» **Goal**
In the forum thread on lathe digital readouts, write out the passage starting at "In fact they" and ending at "LED displays. /rant)", word for word.

Want 32.87mm off on an imperial lathe or 1.285" off on a metric lathe, just wind on that amount.

.

Liger Zero
02-24-2009, 02:51 PM
One thing and it's more a question of semantics over the term DRO.
Yes it is a digital readout but it measures the screw.
Most DRO's measure the slide. The difference being it doesn't take backlash into account.

The correct term is really Digital Dial Display.

Some people say they are no good as they don't take backlash into account but neither does a dial. With a dial you back off and come back again, same for these things.


Ok thanks for clearing that up. I've heard both terms, never knew the difference though.



So what advantages do they have you ask


?? Well ask then ..............

Ability to zero at any point on the travel at the touch of a button.
Ability to swap instantly between imperial and metric.
And probably the best reason in my book, no having to count turns.
Want 32.87mm off on an imperial lathe or 1.285" off on a metric lathe, just wind on that amount.

.

I'm looking at it and it seems to come with a new screw and nut for each axis... Wondering if these are "tighter" than what I have now... meaning less backlash.

And yes, not counting tick-marks is my goal. If I can get "reasonable" repeatability I'm happy.

I'm all about documenting processes and making them repeatable per setup. Saves time, lowers costs, makes customers and me happy.

John Stevenson
02-24-2009, 02:59 PM
They come with new screws and nuts as they are 20 tpi regardless of what you host machine has.
They have to be 20tpi for the encoder to count correctly.

In fact they will fit any machine if you can get them fitted and swap to 20 tpi.

They fit a Taig mill very easily as Taigs are already on 20 tpi [ 1/2" x 20 UNF ]

Liger Zero
02-24-2009, 03:04 PM
I have a Clark which is a "Typical 7X10 Import Lathe" like the Harbor Freight and Grizzly models.

Overall I'm happy with it, and I realize it'll never be on par with a Monarch (nor do I need it to be!) I'm just looking to optimize my processes at home. :)

Just Bob Again
02-24-2009, 03:59 PM
They're not expensive and they'll fit. Two marks in their favor. More tiny little unreadable LCD displays. One big black mark against. (rant/ Yes, power is lower. If I can't read the darn things it doesn't matter a bit how low the power is. Don't care if I need a cable direct to the Hoover Dam to run it, I want nice bright LED displays. /rant)

Anyway, if you want readouts for a mini-lathe not much else available except duct-taping a caliper on it. Or using calipers and a readout box. Costs as much as the lathe itself. I'd rather have the digital knobs.

oldtiffie
02-24-2009, 05:38 PM
One thing and it's more a question of semantics over the term DRO.
Yes it is a digital readout but it measures the screw.
Most DRO's measure the slide. The difference being it doesn't take backlash into account.

The correct term is really Digital Dial Display.

Some people say they are no good as they don't take backlash into account but neither does a dial. With a dial you back off and come back again, same for these things.

So what advantages do they have you ask


?? Well ask then ..............

Ability to zero at any point on the travel at the touch of a button.
Ability to swap instantly between imperial and metric.

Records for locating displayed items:
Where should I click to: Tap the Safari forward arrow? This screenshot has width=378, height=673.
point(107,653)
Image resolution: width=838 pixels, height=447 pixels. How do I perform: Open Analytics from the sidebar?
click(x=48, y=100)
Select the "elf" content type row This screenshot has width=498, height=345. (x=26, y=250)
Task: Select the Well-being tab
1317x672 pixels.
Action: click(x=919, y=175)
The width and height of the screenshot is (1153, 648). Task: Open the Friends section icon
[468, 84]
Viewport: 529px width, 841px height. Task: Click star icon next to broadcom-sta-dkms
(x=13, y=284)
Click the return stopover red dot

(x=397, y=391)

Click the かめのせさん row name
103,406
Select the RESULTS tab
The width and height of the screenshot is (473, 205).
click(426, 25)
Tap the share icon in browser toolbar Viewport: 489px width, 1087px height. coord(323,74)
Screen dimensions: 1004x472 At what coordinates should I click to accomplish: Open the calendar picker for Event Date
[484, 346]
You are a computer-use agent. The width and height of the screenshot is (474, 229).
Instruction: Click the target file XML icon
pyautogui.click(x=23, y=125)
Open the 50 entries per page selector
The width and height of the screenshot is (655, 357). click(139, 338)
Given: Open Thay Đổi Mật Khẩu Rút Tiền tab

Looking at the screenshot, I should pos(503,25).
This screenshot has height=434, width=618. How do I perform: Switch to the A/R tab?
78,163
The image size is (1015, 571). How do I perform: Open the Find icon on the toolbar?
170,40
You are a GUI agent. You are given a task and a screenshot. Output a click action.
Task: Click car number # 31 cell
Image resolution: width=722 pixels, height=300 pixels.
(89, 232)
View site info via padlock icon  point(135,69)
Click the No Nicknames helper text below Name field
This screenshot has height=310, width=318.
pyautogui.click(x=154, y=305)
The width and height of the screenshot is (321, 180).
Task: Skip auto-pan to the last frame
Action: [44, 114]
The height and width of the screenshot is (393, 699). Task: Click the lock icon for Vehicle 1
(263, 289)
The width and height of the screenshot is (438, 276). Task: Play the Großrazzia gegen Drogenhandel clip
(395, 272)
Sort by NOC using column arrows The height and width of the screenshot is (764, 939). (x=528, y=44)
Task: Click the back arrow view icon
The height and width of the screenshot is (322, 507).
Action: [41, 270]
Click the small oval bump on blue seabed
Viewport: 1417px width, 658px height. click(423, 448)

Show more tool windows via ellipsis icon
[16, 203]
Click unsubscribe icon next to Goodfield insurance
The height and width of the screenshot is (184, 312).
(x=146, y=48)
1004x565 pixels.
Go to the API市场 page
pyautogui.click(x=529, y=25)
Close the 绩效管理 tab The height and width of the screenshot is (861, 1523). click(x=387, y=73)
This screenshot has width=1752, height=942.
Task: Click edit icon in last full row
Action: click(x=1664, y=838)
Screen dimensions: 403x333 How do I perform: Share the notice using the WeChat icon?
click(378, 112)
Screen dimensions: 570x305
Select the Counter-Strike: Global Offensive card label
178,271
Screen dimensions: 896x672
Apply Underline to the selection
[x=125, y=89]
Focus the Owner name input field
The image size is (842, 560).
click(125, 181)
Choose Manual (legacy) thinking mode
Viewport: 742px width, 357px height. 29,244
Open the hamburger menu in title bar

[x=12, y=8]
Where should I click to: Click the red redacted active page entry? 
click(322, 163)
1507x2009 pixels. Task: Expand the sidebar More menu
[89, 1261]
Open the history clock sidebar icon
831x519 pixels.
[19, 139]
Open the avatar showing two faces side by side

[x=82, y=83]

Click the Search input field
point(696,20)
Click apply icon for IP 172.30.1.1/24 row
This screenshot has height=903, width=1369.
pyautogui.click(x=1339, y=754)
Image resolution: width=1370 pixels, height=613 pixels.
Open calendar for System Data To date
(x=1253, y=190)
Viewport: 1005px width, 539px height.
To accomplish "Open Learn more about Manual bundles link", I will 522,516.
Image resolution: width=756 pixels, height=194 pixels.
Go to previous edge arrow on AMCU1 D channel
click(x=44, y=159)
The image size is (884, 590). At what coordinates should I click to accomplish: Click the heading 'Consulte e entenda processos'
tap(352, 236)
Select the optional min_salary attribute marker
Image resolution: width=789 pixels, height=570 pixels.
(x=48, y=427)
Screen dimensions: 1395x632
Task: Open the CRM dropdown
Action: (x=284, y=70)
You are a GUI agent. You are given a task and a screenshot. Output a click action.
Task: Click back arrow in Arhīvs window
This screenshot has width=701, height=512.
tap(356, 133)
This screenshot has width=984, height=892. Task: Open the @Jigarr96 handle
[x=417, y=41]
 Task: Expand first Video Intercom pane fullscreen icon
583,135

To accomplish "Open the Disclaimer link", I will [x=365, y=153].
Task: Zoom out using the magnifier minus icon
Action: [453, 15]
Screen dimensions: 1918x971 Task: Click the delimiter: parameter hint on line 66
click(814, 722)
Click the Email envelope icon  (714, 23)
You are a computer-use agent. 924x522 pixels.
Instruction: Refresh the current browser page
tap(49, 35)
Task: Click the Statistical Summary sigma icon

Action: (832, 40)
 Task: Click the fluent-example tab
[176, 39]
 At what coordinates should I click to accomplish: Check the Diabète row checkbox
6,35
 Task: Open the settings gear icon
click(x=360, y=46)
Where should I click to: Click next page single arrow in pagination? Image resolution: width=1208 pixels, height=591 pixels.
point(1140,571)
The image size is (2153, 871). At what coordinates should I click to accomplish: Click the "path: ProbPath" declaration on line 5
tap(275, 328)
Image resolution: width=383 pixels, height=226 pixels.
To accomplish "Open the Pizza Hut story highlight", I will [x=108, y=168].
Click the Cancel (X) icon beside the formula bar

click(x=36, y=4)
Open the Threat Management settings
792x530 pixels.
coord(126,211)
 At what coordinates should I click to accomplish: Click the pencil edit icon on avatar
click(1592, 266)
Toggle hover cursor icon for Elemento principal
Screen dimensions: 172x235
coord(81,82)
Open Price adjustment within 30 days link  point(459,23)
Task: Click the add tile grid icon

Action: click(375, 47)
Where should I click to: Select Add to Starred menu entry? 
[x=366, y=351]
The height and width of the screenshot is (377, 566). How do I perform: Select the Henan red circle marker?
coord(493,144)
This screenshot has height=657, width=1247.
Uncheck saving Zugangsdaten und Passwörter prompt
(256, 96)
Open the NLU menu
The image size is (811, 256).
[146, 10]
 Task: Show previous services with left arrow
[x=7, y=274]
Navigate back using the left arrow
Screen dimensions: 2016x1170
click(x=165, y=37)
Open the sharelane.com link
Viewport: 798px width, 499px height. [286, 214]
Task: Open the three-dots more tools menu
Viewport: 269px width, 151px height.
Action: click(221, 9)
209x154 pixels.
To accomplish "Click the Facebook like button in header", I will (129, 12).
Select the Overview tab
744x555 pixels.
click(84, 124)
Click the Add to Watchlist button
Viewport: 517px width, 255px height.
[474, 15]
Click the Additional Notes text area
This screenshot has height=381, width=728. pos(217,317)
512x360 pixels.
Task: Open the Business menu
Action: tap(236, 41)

» **Output of the exercise**
In fact they will fit any machine if you can get them fitted and swap to 20 tpi.

They fit a Taig mill very easily as Taigs are already on 20 tpi [ 1/2" x 20 UNF ]

Liger Zero
02-24-2009, 03:04 PM
I have a Clark which is a "Typical 7X10 Import Lathe" like the Harbor Freight and Grizzly models.

Overall I'm happy with it, and I realize it'll never be on par with a Monarch (nor do I need it to be!) I'm just looking to optimize my processes at home. :)

Just Bob Again
02-24-2009, 03:59 PM
They're not expensive and they'll fit. Two marks in their favor. More tiny little unreadable LCD displays. One big black mark against. (rant/ Yes, power is lower. If I can't read the darn things it doesn't matter a bit how low the power is. Don't care if I need a cable direct to the Hoover Dam to run it, I want nice bright LED displays. /rant)